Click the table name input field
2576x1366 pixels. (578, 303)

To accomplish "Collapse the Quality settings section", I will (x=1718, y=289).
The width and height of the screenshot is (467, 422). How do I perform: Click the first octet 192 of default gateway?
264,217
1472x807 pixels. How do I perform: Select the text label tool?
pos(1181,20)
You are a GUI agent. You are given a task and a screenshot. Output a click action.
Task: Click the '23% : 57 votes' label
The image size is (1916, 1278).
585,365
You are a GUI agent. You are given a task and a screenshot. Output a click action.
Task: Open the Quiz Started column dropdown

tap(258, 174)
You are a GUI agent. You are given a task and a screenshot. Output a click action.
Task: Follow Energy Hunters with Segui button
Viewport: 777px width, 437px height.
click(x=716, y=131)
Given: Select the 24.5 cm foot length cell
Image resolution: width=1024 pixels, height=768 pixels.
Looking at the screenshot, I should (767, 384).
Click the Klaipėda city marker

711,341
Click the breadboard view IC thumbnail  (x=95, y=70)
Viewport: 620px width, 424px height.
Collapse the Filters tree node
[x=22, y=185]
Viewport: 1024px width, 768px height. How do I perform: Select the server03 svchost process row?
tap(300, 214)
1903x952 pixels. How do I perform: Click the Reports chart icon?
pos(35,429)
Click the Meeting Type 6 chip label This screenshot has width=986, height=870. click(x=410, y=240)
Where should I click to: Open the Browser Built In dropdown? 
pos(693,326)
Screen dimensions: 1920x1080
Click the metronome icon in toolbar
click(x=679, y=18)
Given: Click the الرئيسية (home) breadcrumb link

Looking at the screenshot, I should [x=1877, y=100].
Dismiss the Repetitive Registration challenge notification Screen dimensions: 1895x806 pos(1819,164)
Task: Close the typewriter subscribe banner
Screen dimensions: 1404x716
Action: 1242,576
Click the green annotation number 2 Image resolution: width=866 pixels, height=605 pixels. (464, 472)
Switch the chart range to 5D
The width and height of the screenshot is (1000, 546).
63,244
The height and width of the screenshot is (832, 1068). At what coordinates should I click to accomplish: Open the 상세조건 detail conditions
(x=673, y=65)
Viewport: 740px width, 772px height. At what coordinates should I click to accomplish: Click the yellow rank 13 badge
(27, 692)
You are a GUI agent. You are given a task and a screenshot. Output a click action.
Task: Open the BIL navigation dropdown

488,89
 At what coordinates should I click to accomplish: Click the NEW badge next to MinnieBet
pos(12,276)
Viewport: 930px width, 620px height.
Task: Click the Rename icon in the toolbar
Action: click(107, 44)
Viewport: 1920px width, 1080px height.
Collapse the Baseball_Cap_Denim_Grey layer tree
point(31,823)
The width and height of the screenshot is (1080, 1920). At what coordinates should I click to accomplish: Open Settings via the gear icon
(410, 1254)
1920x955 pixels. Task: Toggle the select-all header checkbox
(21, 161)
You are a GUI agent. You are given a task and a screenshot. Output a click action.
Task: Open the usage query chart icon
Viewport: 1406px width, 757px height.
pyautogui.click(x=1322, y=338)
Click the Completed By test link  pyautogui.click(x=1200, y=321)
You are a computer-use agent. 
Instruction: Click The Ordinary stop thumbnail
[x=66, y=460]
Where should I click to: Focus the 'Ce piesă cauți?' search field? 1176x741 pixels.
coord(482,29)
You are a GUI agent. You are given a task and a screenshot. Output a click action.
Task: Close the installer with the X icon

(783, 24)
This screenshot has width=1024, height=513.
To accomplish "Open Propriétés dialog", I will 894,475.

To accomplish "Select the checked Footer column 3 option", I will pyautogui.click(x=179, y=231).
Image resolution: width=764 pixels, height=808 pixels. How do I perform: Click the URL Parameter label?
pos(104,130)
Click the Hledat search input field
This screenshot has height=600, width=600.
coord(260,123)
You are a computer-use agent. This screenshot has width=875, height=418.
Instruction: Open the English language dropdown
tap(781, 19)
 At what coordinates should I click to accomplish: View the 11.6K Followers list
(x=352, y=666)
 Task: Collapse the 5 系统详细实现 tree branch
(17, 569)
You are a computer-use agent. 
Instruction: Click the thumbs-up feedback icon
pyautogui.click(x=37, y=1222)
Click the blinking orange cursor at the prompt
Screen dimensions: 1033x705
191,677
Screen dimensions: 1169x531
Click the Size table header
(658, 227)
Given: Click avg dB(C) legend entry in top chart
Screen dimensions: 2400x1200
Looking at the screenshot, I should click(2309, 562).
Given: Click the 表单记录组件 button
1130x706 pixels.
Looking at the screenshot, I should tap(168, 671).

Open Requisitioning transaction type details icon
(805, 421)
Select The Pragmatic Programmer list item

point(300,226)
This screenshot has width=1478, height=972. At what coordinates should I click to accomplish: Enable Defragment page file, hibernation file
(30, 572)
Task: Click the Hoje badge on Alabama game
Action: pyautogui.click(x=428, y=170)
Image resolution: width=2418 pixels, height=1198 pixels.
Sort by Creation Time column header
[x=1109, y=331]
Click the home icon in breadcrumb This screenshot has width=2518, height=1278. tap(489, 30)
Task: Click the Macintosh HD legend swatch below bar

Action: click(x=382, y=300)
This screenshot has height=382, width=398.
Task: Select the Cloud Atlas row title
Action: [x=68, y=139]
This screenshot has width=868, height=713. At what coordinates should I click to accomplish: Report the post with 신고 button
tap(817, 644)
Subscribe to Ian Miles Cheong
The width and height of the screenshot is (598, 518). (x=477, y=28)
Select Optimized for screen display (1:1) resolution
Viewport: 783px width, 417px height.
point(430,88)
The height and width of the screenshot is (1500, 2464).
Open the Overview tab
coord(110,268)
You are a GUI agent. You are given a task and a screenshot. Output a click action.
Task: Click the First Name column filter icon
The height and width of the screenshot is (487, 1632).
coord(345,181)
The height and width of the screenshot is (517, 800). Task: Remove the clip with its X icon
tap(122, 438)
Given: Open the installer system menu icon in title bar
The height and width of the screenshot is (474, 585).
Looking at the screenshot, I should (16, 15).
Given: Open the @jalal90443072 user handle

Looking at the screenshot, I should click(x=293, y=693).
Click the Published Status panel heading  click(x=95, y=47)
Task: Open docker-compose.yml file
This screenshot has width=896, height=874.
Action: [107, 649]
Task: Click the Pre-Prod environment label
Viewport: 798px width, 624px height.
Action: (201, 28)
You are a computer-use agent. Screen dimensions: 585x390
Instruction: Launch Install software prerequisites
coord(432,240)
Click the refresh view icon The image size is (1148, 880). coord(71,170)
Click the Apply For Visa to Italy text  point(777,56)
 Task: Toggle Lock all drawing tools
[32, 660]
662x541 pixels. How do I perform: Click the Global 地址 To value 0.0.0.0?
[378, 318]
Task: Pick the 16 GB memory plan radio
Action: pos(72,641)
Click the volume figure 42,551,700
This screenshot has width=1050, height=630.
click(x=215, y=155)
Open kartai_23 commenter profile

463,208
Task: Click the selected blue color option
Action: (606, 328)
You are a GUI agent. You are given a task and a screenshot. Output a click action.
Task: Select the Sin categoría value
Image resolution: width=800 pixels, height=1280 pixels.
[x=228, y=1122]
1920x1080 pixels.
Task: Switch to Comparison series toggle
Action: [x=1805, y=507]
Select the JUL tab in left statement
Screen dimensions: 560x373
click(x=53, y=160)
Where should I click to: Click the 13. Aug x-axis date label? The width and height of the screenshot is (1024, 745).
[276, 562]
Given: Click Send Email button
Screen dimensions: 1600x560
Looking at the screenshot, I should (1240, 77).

________________________________________

Count the lines in the entries that contain the word "text" and reply with only that number.

2